▶ Material provided:
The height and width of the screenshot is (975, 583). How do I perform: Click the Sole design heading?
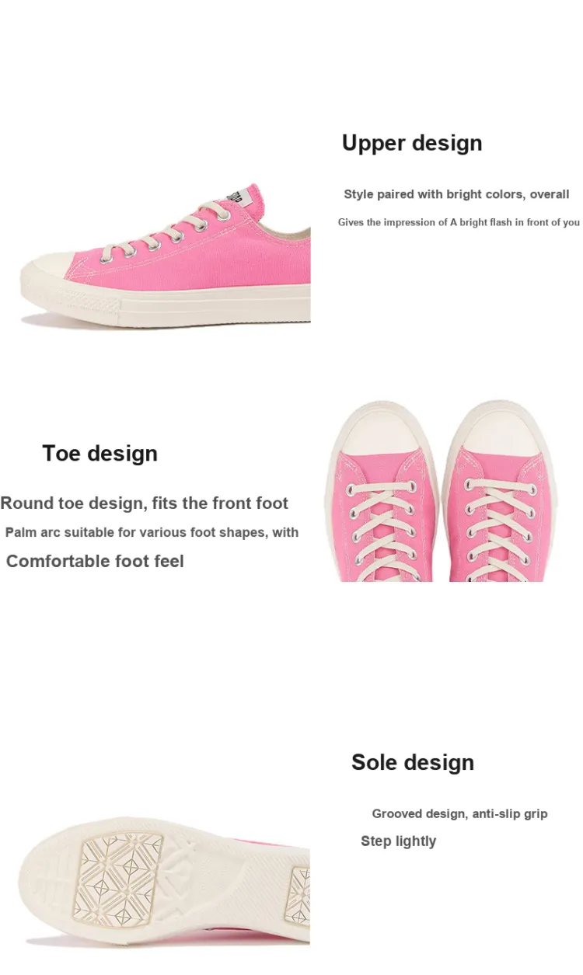point(413,762)
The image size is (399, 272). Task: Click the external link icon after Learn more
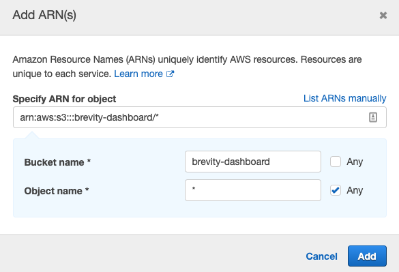coord(170,74)
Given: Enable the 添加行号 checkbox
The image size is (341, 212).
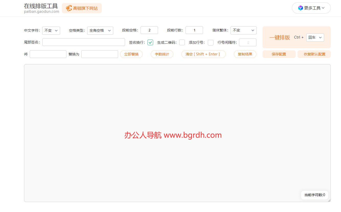Looking at the screenshot, I should 211,42.
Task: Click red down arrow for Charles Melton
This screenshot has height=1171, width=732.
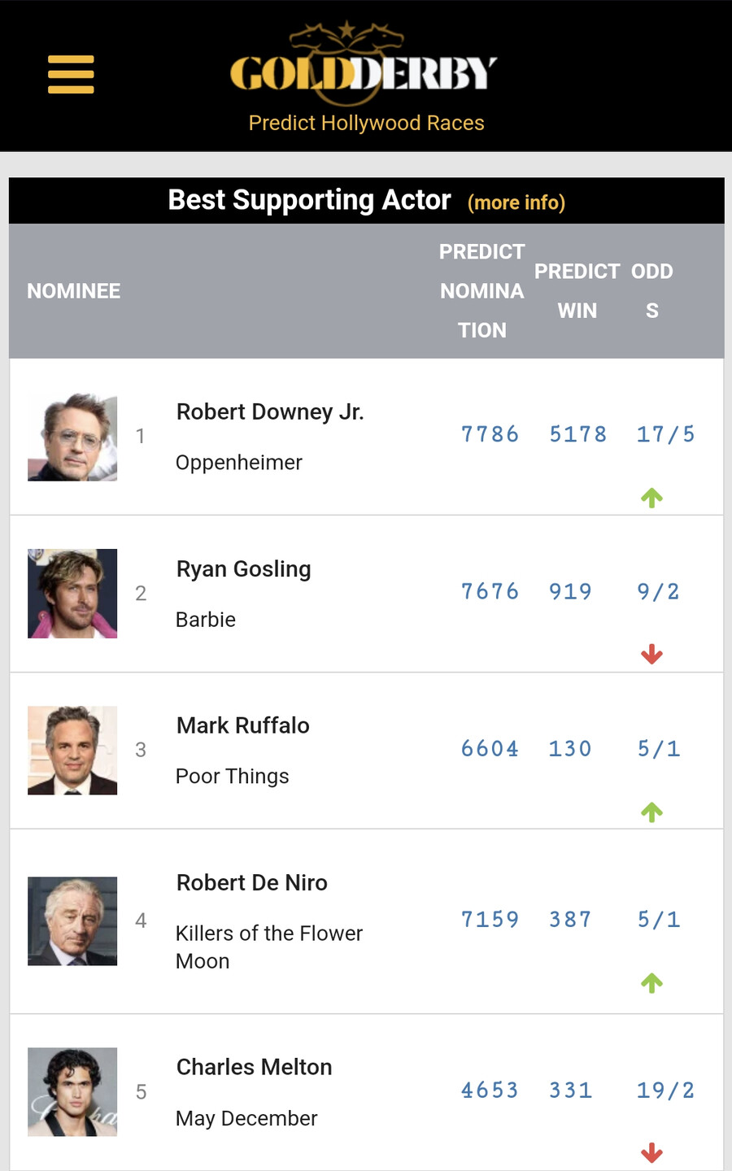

▶ Task goal: Find the line that contains "The image size is (399, 272).". Copy it and every line after it through the end of the listing exactly, but not the pictures.

▶ Task answer:
The image size is (399, 272). Task: Click the external link icon after Learn more
coord(170,74)
Given: Enable the 添加行号 checkbox
The image size is (341, 212).
Looking at the screenshot, I should 211,42.
Task: Click red down arrow for Charles Melton
This screenshot has height=1171, width=732.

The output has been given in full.